In order for the middle ear to work properly, the air pressure on both sides of the body needs to be equal. The Eustachian tubes, which connect the ear to the back of the throat, help to balance pressure on both sides of the body. When you have a bad cold, the Eustachian tubes have a hard time draining fluid and balancing pressure, which is why your hearing can be muffled when you are sick.
The Inner Ear
In the inner ear, the vibrations from the middle ear are transformed into nerve signals that are sent to the brain for processing. The cochlea, a snail-shaped, fluid-filled part of the inner ear, is where vibrations are changed into nerve signals. The nerve signals then travel to the brain along the cochlear nerve.
Just above the cochlea, like antennae on a snail, are the semicircular canals.
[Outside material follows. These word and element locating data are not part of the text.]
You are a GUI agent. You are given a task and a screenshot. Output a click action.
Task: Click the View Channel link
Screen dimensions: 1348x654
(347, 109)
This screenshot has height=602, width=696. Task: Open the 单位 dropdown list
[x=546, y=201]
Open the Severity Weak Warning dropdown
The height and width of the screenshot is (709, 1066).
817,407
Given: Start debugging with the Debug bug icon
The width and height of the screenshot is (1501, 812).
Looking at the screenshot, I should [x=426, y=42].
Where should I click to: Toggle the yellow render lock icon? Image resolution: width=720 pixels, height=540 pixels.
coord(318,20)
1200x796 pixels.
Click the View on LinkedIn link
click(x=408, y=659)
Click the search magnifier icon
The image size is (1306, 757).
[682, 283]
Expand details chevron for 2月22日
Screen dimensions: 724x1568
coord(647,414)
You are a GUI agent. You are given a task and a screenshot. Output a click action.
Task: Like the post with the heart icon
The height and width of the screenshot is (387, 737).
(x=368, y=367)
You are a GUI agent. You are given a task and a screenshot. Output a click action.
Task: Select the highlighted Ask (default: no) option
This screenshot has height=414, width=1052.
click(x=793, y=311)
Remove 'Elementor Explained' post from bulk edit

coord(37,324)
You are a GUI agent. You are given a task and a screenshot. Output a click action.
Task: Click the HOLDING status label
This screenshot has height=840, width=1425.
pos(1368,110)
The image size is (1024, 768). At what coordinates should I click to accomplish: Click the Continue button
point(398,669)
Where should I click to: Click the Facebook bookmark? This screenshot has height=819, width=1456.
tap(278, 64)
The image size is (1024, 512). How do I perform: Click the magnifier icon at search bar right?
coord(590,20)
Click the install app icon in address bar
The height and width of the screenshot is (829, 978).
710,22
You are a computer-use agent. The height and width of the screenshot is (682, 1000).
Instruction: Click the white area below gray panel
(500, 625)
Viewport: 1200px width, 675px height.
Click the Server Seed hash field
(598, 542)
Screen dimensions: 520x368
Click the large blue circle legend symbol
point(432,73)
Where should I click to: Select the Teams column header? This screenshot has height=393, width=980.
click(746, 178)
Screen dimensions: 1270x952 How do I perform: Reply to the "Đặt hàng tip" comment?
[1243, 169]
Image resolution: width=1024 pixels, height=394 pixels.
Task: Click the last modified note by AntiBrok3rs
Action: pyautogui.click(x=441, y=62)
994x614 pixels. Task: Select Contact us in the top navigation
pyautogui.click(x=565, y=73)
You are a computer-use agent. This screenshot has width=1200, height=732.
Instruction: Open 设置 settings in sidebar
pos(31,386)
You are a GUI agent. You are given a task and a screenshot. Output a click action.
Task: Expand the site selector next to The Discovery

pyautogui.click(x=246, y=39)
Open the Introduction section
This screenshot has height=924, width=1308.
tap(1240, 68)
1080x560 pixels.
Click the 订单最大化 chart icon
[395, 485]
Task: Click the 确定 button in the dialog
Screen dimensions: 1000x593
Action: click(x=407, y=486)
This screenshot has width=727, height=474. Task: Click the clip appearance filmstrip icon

These three fluid-filled tubes control balance. Each canal is lined with tiny hairs. As you move, the fluid in the tubes splashes around, moving the tiny hairs. This provides information on the position of the body. The hairs send that data to the brain via the vestibular nerve. The brain then sends signals to our muscles, helping us to stay balanced.
If you are prone to motion sickness, you have the semicircular canals to thank. When they sense a lot of movement, but the eyes say we’re staying still (as on an airplane), the brain gets confused, resulting in nausea.
Hearing loss is classified into three types, depending on where in the ear the problem originates.
* Conductive hearing loss involves the outer or middle ear. In conductive hearing loss, something is preventing the sound waves from reaching the inner ear. The most common causes of conductive hearing loss are blockages from fluid, earwax or foreign objects in the ear, and ear infections.
* Sensorineural hearing loss involves the inner ear. Sensorineural hearing loss is most commonly caused by genetics, viruses and infections, exposure to loud noises, and as a side effect of some medications and other chemicals.
* Mixed hearing loss occurs when there is both conductive hearing loss and sensorineural hearing loss. Mixed hearing loss can happen as the result of a head injury, infections, or due to genetic disorders.
While some types of conductive hearing loss can be reversed, many forms of sensorineural hearing loss can’t be improved. However, if your hearing loss can’t be reversed, doctors and audiologists have many tools to help you manage hearing loss, including hearing aids, surgery, and training on how to minimize the impact of hearing loss on your life.
=> Protecting Your Ears from Hearing Loss
While you can’t do anything about your genetics, you can protect your ears from some kinds of hearing loss. Even if you already have some amount of hearing loss, protecting your ears will help prevent future damage, and keep your hearing as healthy as possible.
Here are a few steps you can take to help keep your ears healthy:
1. Don’t stick Q-tips or any other object in your ears. Your ears are self-cleaning and don’t require additional help. On occasion, earwax can build up and become uncomfortable or block hearing. If this happens, it’s best to see a doctor to remove it.
2. Keep your vaccines up to date. A number of common viruses, including measles and rubella, can cause hearing loss. Keeping your vaccines up to date helps protect you from these serious illnesses.
3. Protect your ears against loud sounds. Noise exposure is the biggest cause of hearing loss that you can control. Any time you have to raise your voice to be heard, the sound level is loud enough to damage your ears over time. Keep the volume low on your TV, music, and games, and wear ear protection in noisy environments. Most people know that factories, airports and construction sites may require hearing protection, but not as many people realize that bars, restaurants and subway stations can be just as loud. For example:
* 70 dB can damage hearing over 24 hours. Examples include vacuum cleaners (60-85 dB), freeway traffic (70 dB), and dishwashers (55-70 dB).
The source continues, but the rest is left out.